壊れるほどに愛さないで
「美織、プリンたべよっか」

「あ、何味か当てる」

友也が、冷蔵庫から、駅前のプリン専門店で買ってきたプリンを取り出す。此処のプリンは、ガラス瓶に入っていて、少しお値段は高いが、カラメルも絶妙な甘さで、優しい味のプリンが、私はお気に入りだった。
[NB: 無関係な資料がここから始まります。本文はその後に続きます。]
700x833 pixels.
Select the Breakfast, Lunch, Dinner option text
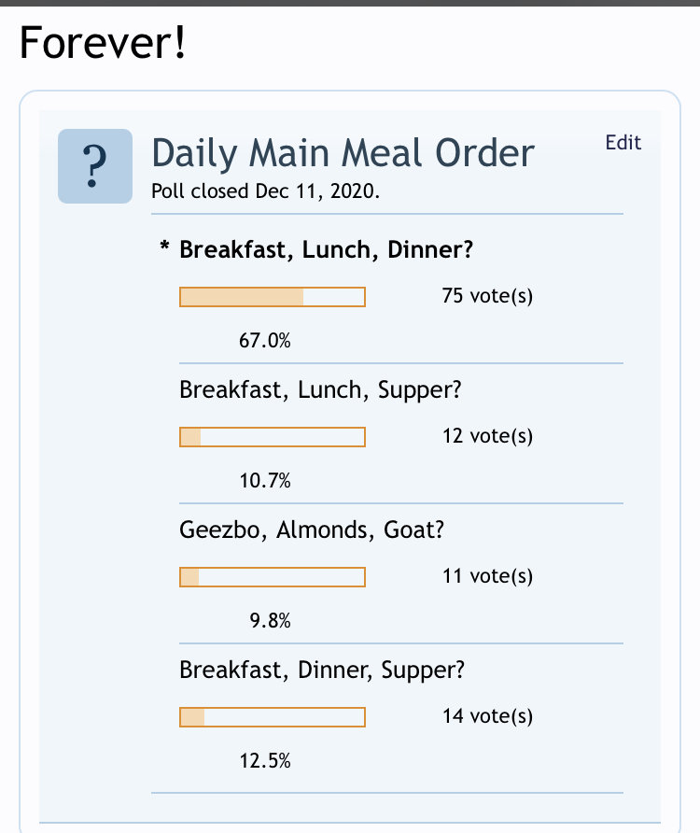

私は、プリンの入った白い箱に手を当てて、少しだけ推理するフリをする。

「名探偵答えは?」

私は、にっこり笑った。

「苺ミルクと、ハチミツかな」

「ご覧あれ」

友也の言葉に、わくわくしながら、私は、推理の答え合わせをする為に、プリンの箱をそっと開ける。

「さすが、美織は、名探偵だな」

箱の中には、私の好きなハチミツプリンと、いつもどちらにしようか最後まで悩む、苺ミルク味のプリンが並んでいる。

「苺ミルクも一口あげるからね」

友也が、唇を引き上げると、私の前にハチミツプリンをことりと置いた。

「友也、ありがとうね」

「どう致しまして」

私達は、笑い合いながら、蕩けるような甘いプリンに舌鼓した。